▸ **EXERCISE DIRECTIONS**:
Would you return exactly the lines below from the line with "Given: Open the Preview & Design button" through the line with "Given: Select the This Computer backup option", both included, and nothing else, leaving out the pictures?

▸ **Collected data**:
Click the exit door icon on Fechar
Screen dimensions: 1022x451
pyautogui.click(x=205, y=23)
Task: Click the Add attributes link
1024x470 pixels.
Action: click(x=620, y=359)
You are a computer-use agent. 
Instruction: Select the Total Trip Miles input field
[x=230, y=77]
==
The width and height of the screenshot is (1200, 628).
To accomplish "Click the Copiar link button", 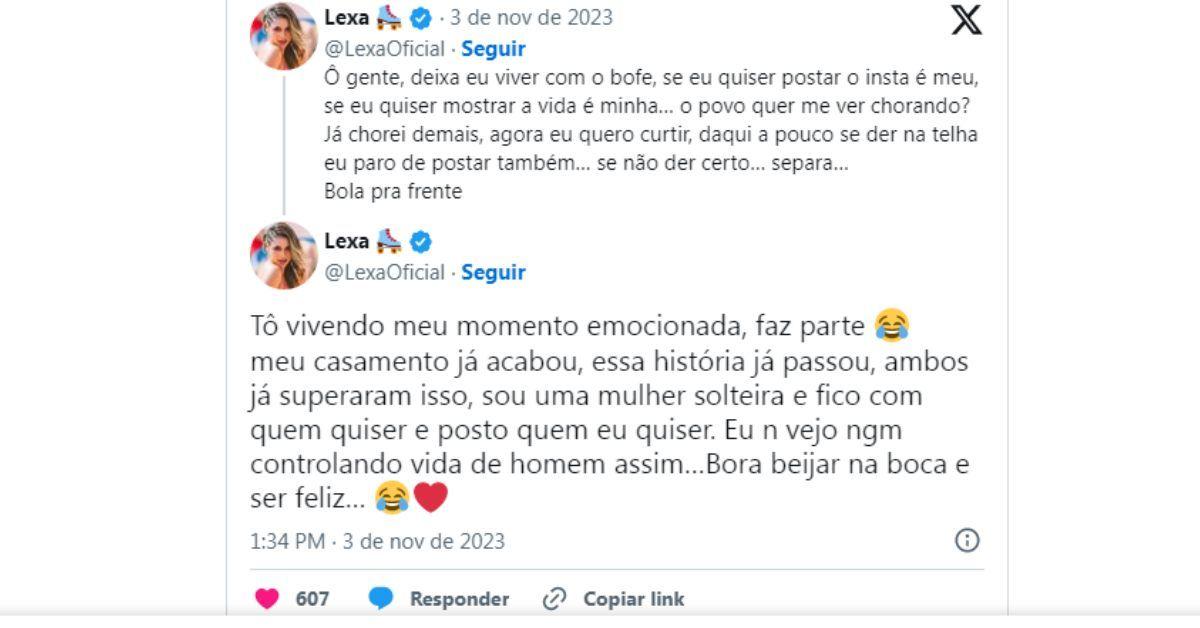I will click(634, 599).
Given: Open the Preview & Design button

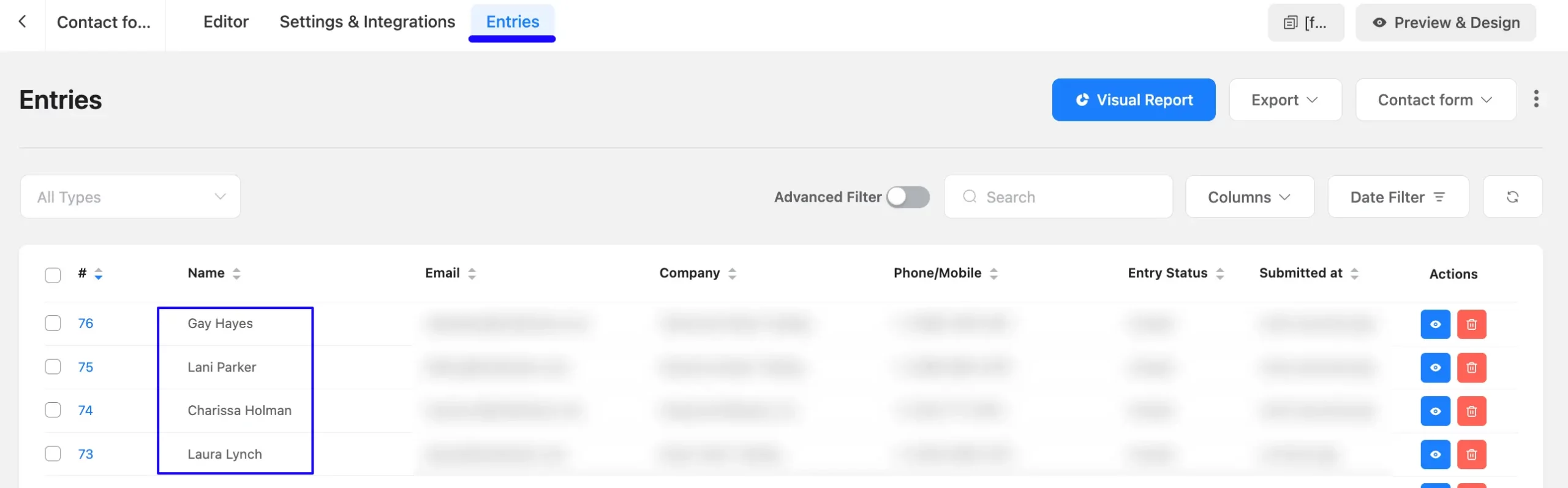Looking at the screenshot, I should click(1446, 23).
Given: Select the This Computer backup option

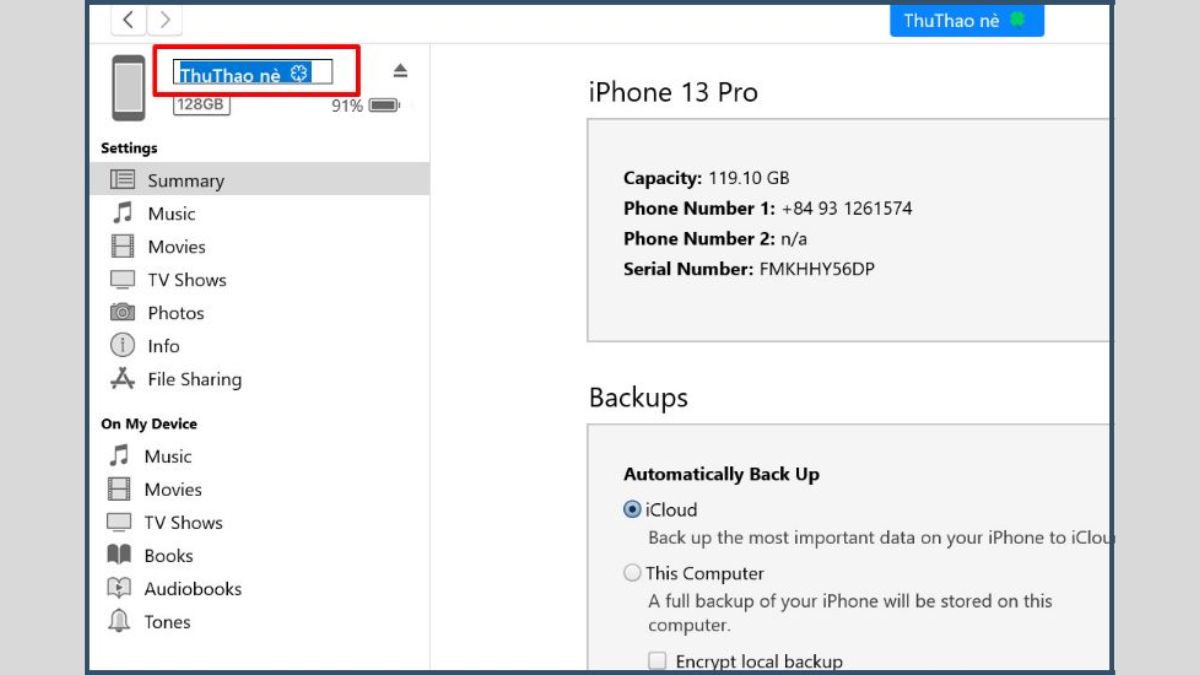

▸ **TASK RESULT**:
Given: Open the Preview & Design button

Looking at the screenshot, I should click(1446, 23).
Given: Select the This Computer backup option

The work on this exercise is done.